Why? If you’re reading this, you can probably think of plenty of reasons. If not, consider these:
What’s the business case for the smell of a morning rain?
What is the dollar value of the song of birds outside your window?
What’s the opportunity cost of helping out your elderly neighbor?
What’s the efficiency of an apple tree?
What’s the ROI on your dog, or your daughter?
You see where I’m going with this. The things we deeply value, and value most, fall outside of the metrics of capitalism. Yet we still slavishly use the metrics of capitalism to measure the value of everything.
If you’re struggling with this — and all of us in the global north should — there are some places for you to explore.
I’m currently re-reading the book Small is Beautiful, Economics as if People Mattered. This is the “influential classic that taught us to value communities over corporations”. The newest edition has a forward by Bill McKibben.

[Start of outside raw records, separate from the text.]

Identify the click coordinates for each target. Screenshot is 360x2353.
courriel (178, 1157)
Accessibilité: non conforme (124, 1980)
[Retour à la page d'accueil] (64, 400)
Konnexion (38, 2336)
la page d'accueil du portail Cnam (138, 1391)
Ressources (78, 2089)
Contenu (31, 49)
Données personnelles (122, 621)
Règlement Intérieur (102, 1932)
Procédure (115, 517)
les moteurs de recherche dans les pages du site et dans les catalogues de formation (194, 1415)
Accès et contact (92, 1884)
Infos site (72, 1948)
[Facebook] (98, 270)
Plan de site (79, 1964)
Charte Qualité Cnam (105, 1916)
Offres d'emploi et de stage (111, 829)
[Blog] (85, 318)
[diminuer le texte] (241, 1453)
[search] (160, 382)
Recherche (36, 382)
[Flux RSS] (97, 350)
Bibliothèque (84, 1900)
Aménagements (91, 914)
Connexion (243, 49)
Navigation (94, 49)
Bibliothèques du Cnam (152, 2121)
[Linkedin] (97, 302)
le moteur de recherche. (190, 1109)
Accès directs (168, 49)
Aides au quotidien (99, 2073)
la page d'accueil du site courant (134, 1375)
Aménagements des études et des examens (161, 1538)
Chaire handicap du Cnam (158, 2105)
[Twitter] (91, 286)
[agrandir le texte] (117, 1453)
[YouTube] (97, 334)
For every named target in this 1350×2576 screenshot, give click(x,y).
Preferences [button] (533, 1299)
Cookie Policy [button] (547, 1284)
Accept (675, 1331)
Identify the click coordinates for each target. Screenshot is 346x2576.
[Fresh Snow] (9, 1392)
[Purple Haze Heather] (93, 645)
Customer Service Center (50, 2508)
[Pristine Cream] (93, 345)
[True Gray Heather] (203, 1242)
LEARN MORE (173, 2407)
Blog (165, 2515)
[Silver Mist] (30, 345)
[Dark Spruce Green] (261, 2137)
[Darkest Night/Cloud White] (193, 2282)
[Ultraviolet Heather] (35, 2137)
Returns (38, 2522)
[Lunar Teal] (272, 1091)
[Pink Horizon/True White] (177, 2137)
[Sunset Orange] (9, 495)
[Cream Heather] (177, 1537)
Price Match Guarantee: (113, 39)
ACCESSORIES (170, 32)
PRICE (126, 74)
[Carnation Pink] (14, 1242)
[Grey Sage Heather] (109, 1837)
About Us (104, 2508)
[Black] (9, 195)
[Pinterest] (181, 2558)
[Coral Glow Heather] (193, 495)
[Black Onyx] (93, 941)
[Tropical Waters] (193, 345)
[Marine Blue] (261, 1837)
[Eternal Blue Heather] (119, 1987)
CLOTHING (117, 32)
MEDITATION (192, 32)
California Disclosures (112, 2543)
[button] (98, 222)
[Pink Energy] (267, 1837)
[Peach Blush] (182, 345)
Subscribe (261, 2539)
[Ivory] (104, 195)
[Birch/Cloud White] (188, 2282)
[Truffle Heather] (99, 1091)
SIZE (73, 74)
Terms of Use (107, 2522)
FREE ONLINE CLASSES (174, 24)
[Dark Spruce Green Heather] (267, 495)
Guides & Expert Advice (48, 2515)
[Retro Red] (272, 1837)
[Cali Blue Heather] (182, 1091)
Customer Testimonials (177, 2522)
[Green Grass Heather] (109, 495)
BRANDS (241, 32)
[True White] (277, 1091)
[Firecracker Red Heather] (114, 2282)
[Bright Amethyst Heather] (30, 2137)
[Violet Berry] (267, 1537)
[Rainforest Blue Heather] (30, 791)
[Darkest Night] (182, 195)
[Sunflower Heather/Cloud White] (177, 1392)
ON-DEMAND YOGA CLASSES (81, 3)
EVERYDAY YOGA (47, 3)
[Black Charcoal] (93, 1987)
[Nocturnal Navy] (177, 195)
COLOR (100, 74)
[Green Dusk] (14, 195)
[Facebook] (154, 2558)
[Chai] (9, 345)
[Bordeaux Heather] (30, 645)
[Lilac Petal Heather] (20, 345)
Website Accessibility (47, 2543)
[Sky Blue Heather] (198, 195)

Bill McKibben has also written several books, including Enough. “… this wise and eloquent book argues that we cannot forever grow in reach and power—that we must at last learn how to say, “Enough.””
If you want to explore your own relationship with money, you can take a look at Your Money or Your Life. Their premise: “No matter what you think money is, there’s one truth about money that applies to everyone: Money is something you trade your life energy for. You pay for money with your time. And the exchange is not as good as you think.”
After you do more exploring, please share your insights with others! If you’re bold, consider interrupting the next business proposal presentation with the question, “What’s love got to do with it?”